Comme le dit l'adage: "Aujourd'hui est le premier jour du reste de la vie."
Tout différent est le sentiment de culpabilité. Stérile, ce dernier constitue une source inutile de douleur.
Le regret se concentre sur un acte tandis que le sentiment de culpabilité déborde sur l'être tout entier. Il se traduit par une dévalorisation de soi, un doute sur la faculté de se transformer, d'accomplir ce qui en vaut la peine.
Allié au pessimisme, le sentiment de culpabilité nous persuade que nous méritons le blâme d'autrui et des reproches. Le découragement, voire le désespoir qu'un tel état d'esprit engendre, empêche de dresser un état des lieux lucide et ne contribue en rien à réparer les difficultés ou les souffrances.

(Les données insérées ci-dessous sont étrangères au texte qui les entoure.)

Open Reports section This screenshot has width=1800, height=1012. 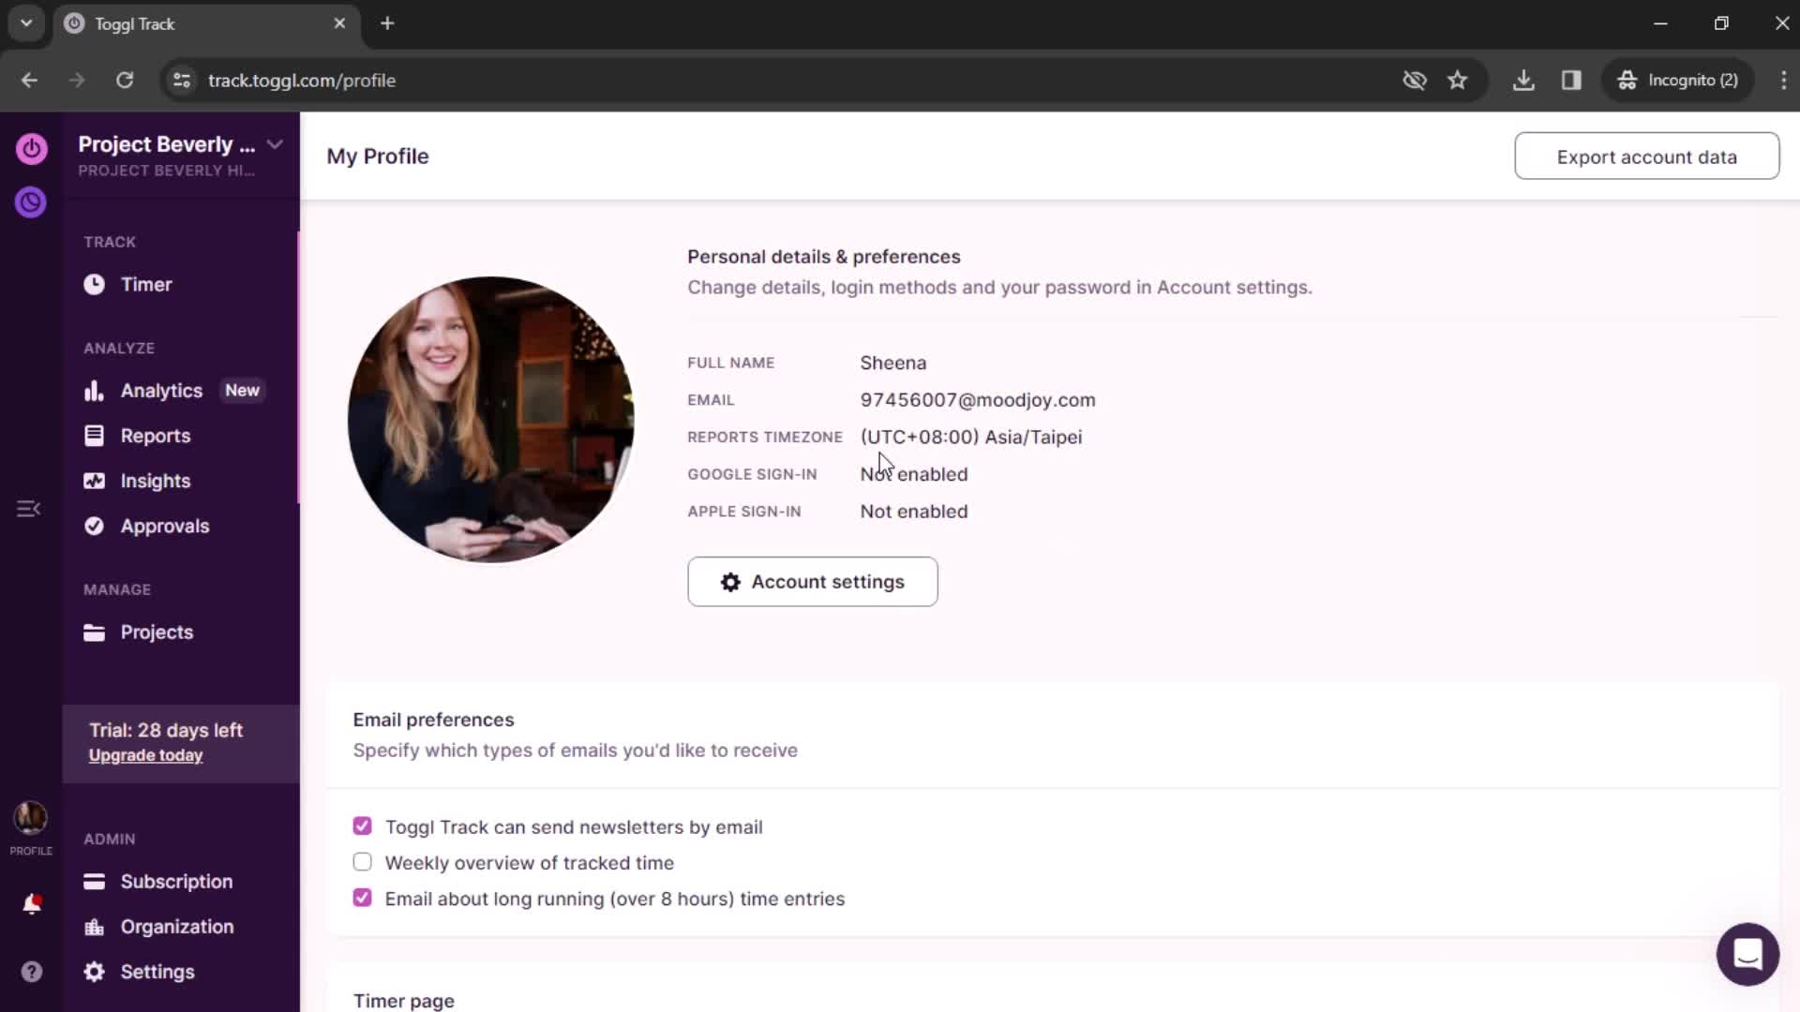(156, 436)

Culturellement, le sentiment de culpabilité est influencé en Occident par la notion de péché originel.
Dans un autre contexte culturel, en Orient notamment, on considère que "la seule qualité d'une erreur réside dans le fait qu'elle peut être réparée". De ce fait, nos erreurs et nos défauts sont autant d'accidents, de déviations, qui tous peuvent être corrigés.
Il faut s'attacher à mettre en valeur notre potentiel de transformation plutôt que de se lamenter sur les "souillures" qui le masquent."